For positive real values of $x,y,z,C,K$ the problem has an easy solution $x=y=z=\sqrt[3]{C}$ with $K=3C^{2/3}$ (If $K$ is any smaller there is no solution). In the integer case, if C is a perfect cube then the same can be obtained. And in any case, restricting to $x,y,z$ equal integers still gives a solution provided that $K \ge 3C^{2/3}+6C^{1/3}+3$. Actually you can do slightly better that by allowing $x \le y \le z \le x+1$.

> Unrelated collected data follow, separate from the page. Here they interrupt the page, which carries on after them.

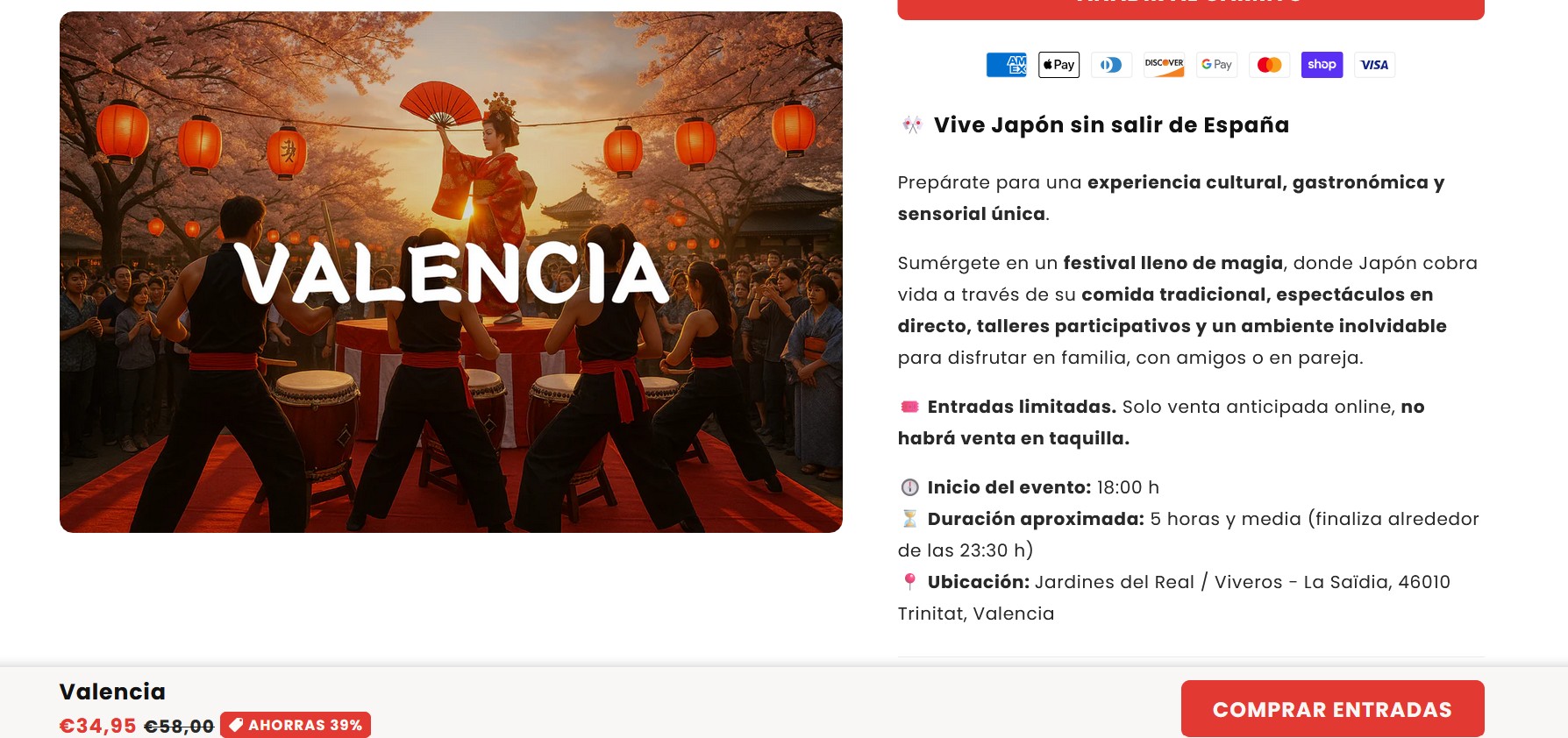Click the location pin icon beside Ubicación
This screenshot has width=1568, height=738.
(909, 582)
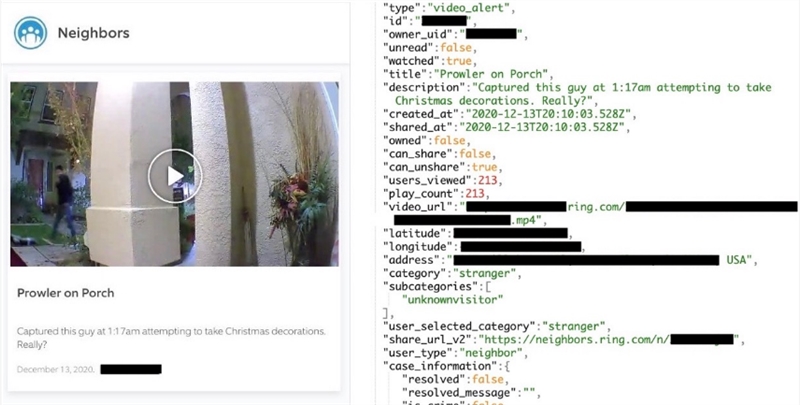Select the play_count value 213
This screenshot has width=800, height=405.
pyautogui.click(x=468, y=193)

That does leave some pairs $K,C$ still unexplained.It might be worth studying which integer triples $x_0,y_0,z_0$ are such that no other $x_1,y_1,z_1$ has $x_1y_1z_1\ge x_0y_0z_0$ and $x_1y_1+x_1z_1+y_1z_1 \le x_0y_0+x_0z_0+y_0z_0$

later I can't say too much, but I'd start with the real triple $[C^{1/3},C^{1/3},C^{1/3}]$ then round up and down to integers and try small variations. I don't think you'd go too far from there. Here are all the best triples from [15,15,15] to [16,16,16] so if you want C between 3375 and 4096 you'd pick one of these.

[15, 15, 15, 3375, 675], [13, 13, 20, 3380, 689], [12, 15, 19, 3420, 693], [13, 14, 19, 3458, 695], [12, 17, 17, 3468, 697], [13, 15, 18, 3510, 699], [14, 14, 18, 3528, 700], [13, 16, 17, 3536, 701], [14, 15, 17, 3570, 703], [14, 16, 16, 3584, 704], [15, 15, 16, 3600, 705], [13, 14, 20, 3640, 722], [12, 16, 19, 3648, 724], [12, 17, 18, 3672, 726], [13, 15, 19, 3705, 727], [14, 14, 19, 3724, 728], [13, 16, 18, 3744, 730], [13, 17, 17, 3757, 731], [14, 15, 18, 3780, 732], [14, 16, 17, 3808, 734], [15, 15, 17, 3825, 735], [15, 16, 16, 3840, 736], [13, 15, 20, 3900, 755], [14, 14, 20, 3920, 756], [13, 16, 19, 3952, 759], [14, 15, 19, 3990, 761], [14, 16, 18, 4032, 764], [15, 15, 18, 4050, 765], [15, 16, 17, 4080, 767], [16, 16, 16, 4096, 768]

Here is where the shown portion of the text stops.